I am exhausted by the blows from your hand.
11 When you discipline us for our sins,
you consume like a moth what is precious to us.
Each of us is but a breath" (Psalm 39:6-11).

In Verse 6 the writer reminds us that we spend so much effort trying to amass wealth on earth. But we have forgotten that as we sacrifice our health and when we die, we can never even spend a single peso or dollar of it for people who have never worked hard for it will actually spend the money we have worked so hard. Verse 7 reminds us not to put trust on our wealth our hope should be on God and God alone for everything on this earth will simply vanish and God alone can give us eternal life-in Him alone is our hope, nothing and no where else.

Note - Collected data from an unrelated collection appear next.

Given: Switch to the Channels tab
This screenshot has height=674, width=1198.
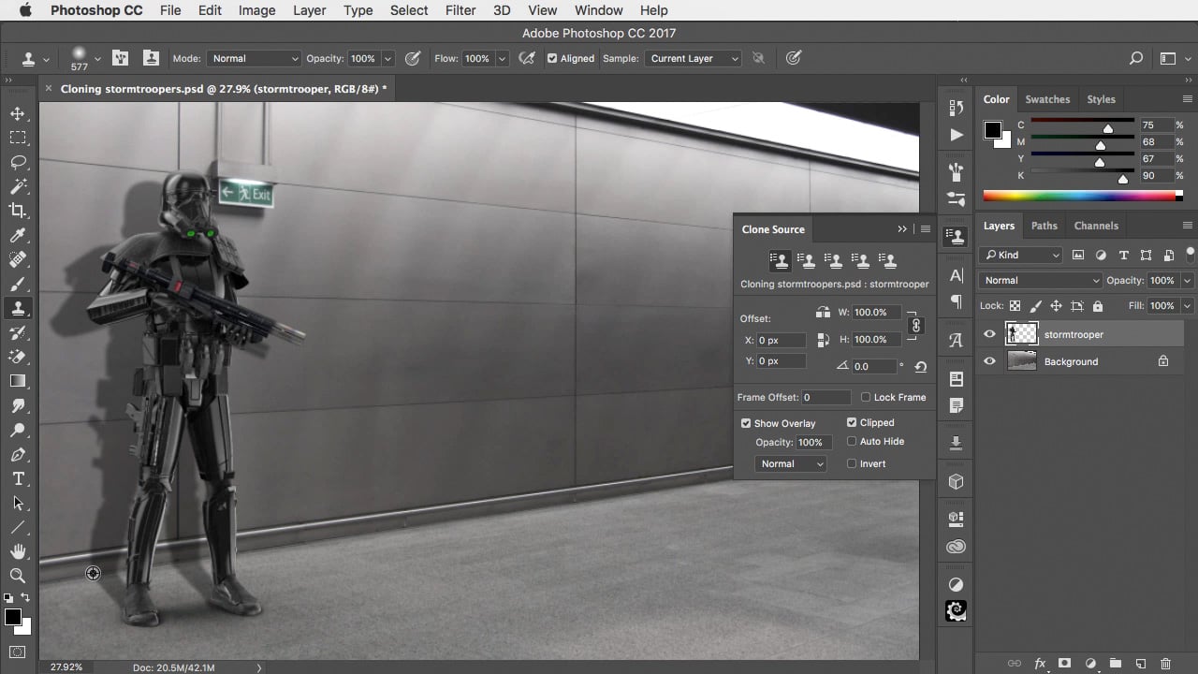Looking at the screenshot, I should (1095, 226).
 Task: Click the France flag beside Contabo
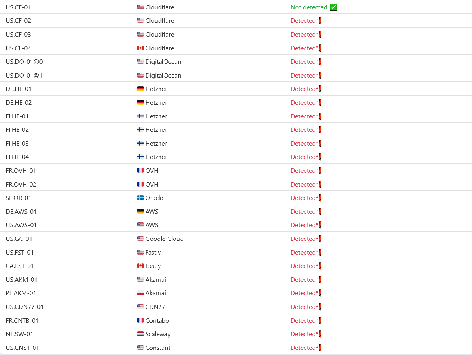[x=140, y=320]
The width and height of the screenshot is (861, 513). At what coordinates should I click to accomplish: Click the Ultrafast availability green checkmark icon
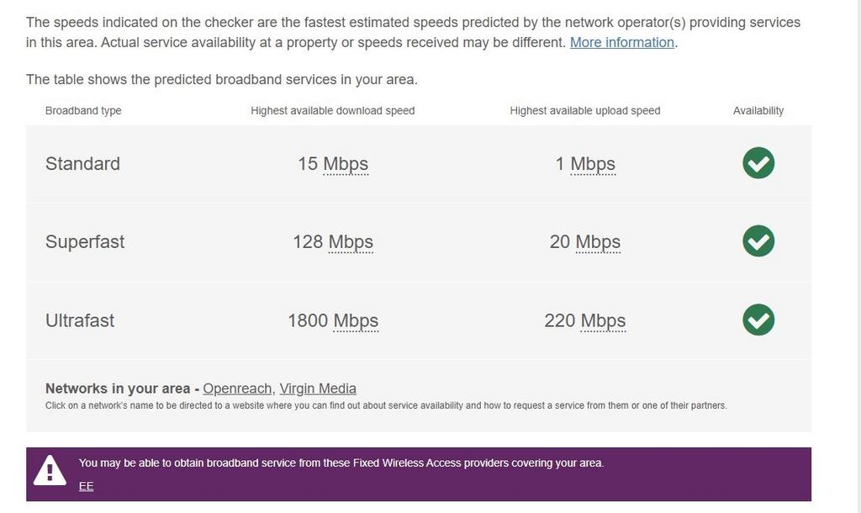(758, 320)
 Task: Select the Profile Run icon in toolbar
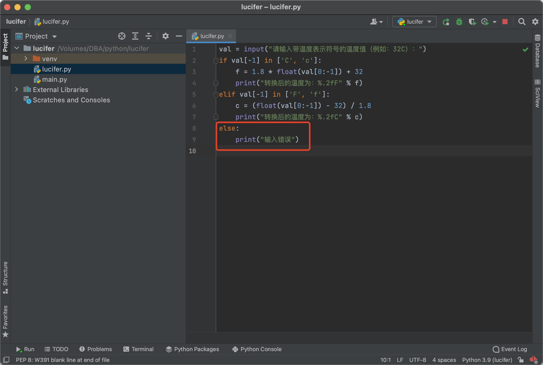tap(486, 22)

In the next verse, the King David speaks that what humanity is doing is but a form of rebellion, a disregard to God's word. Thus, the struggles and suffering we are in, He allows them too. Sometimes he allows things them to discipline us. David ends this part by stating that when God disciplines us, He removes what is precious to us, what we hold so dearly in our lives. Perhaps so that we may recognize our nothingness and see God more clearly in our lives.


A Plea for Mercy and Reminder that Man's Stay on Earth is Temporary

"12 Hear my prayer, O Lord!
Listen to my cries for help!
Don’t ignore my tears.
For I am your guest—
a traveler passing through,
as my ancestors were before me.
13 Leave me alone so I can smile again
before I am gone and exist no more" (Psalm 39:12-13).

Upon realizing, David pleads to hear his prayer for mercy. In tears he begs for help from the Lord. With this plea, he realizes that life here on earth is indeed transient by saying "For I am your guest--...", just like those who have died before us. Then he pleads to give him back his happiness again to grant him back his smile.

What a beautiful psalm! This is a passage worth our time of reflection, consideration, and meditation. Studying and sharing this passage has blessed me so much today. It has filled my mind with good thoughts. It has fattened my soul. It gave me so much inspiration today. I encourage each one to spend time with God and His words.